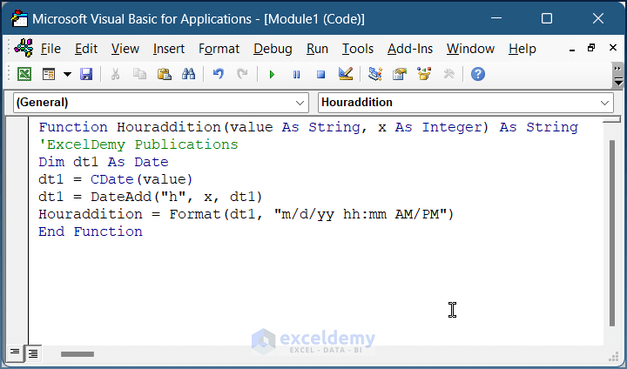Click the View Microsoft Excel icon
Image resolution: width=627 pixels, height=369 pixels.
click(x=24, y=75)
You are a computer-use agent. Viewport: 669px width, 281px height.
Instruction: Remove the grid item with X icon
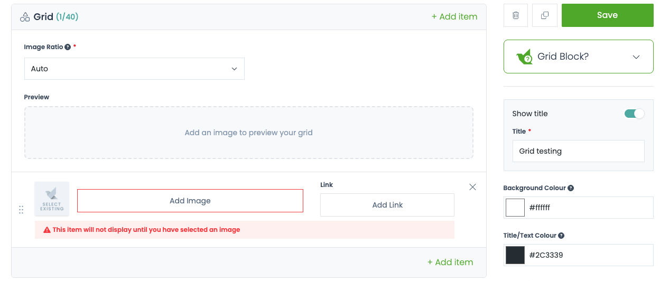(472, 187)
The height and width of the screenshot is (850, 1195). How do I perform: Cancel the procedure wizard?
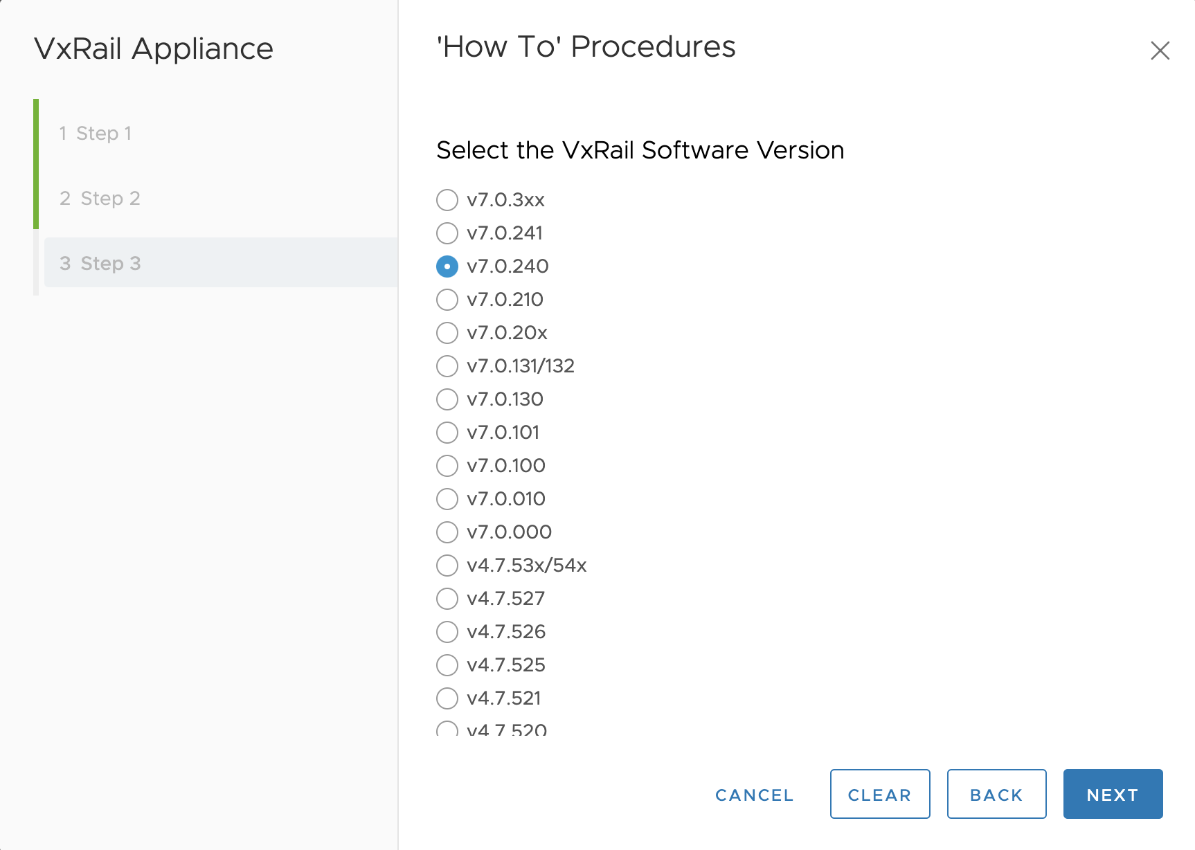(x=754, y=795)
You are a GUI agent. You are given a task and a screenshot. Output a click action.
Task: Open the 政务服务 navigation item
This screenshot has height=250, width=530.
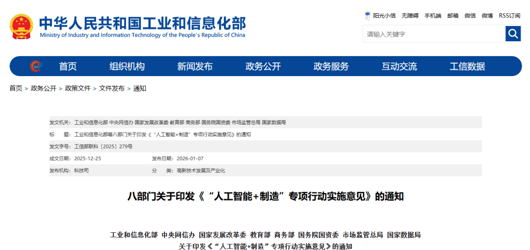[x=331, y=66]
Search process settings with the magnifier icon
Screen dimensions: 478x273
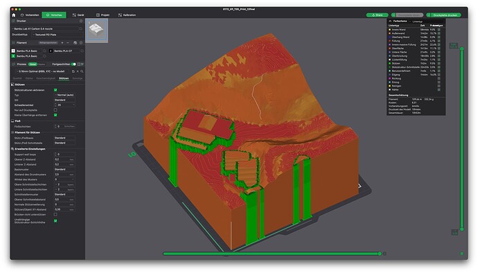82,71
...
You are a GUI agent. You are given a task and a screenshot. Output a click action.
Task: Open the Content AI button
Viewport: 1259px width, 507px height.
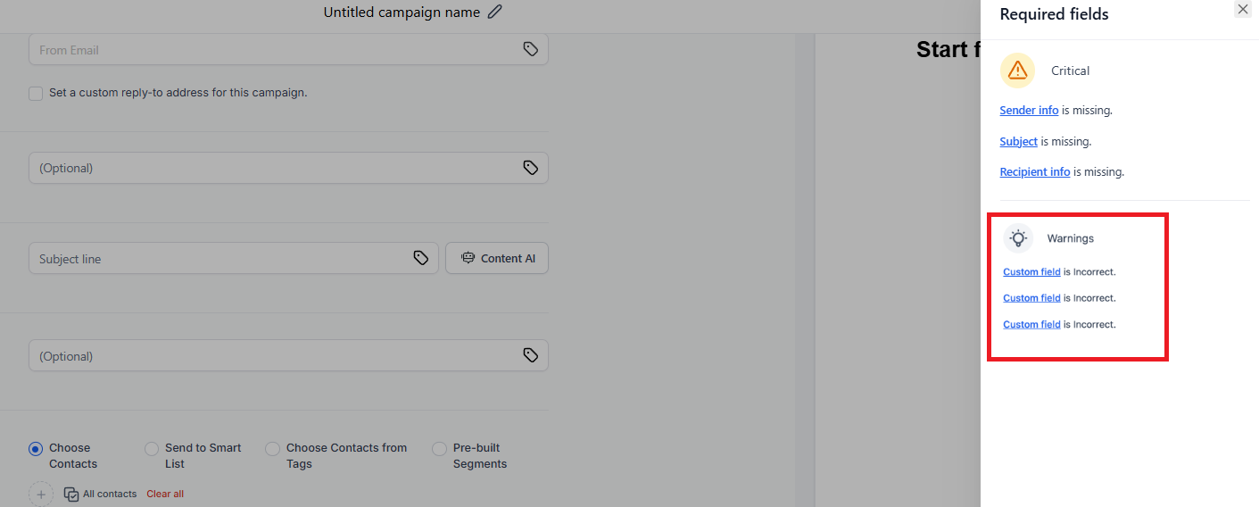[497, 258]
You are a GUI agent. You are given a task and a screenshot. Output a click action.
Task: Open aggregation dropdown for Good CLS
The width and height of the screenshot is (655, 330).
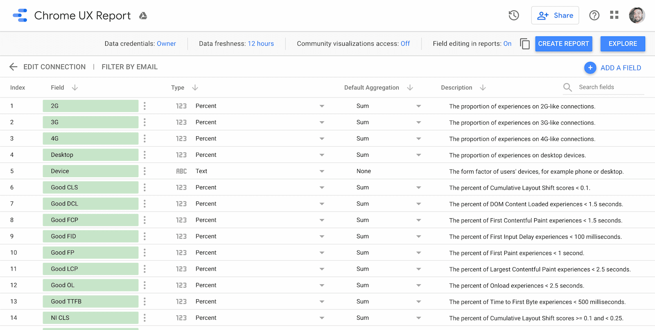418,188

Exercise requirements |
Pull out each line of the entries that contains "Open".

Result for this task |
Task: Open the 政务服务 navigation item
Task: Open the Content AI button
Task: Open aggregation dropdown for Good CLS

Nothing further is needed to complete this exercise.